Exercise
Copy exactly, line for line, the part of the listing from the line containing "Click the Google Docs home icon" through its last line, and nothing else.

──────────────────────────────

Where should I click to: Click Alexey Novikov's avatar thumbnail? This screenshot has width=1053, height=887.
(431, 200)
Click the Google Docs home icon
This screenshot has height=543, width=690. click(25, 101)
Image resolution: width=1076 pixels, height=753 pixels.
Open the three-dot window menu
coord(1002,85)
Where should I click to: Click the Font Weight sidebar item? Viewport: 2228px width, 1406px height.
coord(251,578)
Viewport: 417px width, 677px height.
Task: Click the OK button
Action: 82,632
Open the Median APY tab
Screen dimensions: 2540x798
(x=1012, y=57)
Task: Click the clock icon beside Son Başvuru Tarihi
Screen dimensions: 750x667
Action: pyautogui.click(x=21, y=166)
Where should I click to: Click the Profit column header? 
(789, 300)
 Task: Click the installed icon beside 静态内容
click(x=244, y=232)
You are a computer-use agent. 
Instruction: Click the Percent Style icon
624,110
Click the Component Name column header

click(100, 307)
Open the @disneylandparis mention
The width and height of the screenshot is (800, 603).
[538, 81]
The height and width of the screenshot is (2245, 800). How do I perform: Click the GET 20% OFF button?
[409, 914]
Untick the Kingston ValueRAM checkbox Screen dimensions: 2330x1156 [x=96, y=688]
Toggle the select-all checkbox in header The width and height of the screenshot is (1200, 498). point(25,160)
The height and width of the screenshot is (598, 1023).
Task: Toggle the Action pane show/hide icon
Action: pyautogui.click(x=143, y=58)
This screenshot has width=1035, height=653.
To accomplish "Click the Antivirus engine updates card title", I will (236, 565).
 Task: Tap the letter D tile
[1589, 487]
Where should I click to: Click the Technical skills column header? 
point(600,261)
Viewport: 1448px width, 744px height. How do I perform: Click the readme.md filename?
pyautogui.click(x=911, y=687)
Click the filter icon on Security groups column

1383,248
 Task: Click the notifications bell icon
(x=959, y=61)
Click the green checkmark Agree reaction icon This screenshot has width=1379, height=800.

──────────────────────────────

Task output
Click the Google Docs home icon
This screenshot has height=543, width=690. click(25, 101)
Image resolution: width=1076 pixels, height=753 pixels.
Open the three-dot window menu
coord(1002,85)
Where should I click to: Click the Font Weight sidebar item? Viewport: 2228px width, 1406px height.
coord(251,578)
Viewport: 417px width, 677px height.
Task: Click the OK button
Action: 82,632
Open the Median APY tab
Screen dimensions: 2540x798
(x=1012, y=57)
Task: Click the clock icon beside Son Başvuru Tarihi
Screen dimensions: 750x667
Action: pyautogui.click(x=21, y=166)
Where should I click to: Click the Profit column header? 
(789, 300)
 Task: Click the installed icon beside 静态内容
click(x=244, y=232)
You are a computer-use agent. 
Instruction: Click the Percent Style icon
624,110
Click the Component Name column header

click(100, 307)
Open the @disneylandparis mention
The width and height of the screenshot is (800, 603).
[538, 81]
The height and width of the screenshot is (2245, 800). How do I perform: Click the GET 20% OFF button?
[409, 914]
Untick the Kingston ValueRAM checkbox Screen dimensions: 2330x1156 [x=96, y=688]
Toggle the select-all checkbox in header The width and height of the screenshot is (1200, 498). point(25,160)
The height and width of the screenshot is (598, 1023).
Task: Toggle the Action pane show/hide icon
Action: pyautogui.click(x=143, y=58)
This screenshot has width=1035, height=653.
To accomplish "Click the Antivirus engine updates card title", I will (236, 565).
 Task: Tap the letter D tile
[1589, 487]
Where should I click to: Click the Technical skills column header? 
point(600,261)
Viewport: 1448px width, 744px height. How do I perform: Click the readme.md filename?
pyautogui.click(x=911, y=687)
Click the filter icon on Security groups column

1383,248
 Task: Click the notifications bell icon
(x=959, y=61)
Click the green checkmark Agree reaction icon This screenshot has width=1379, height=800.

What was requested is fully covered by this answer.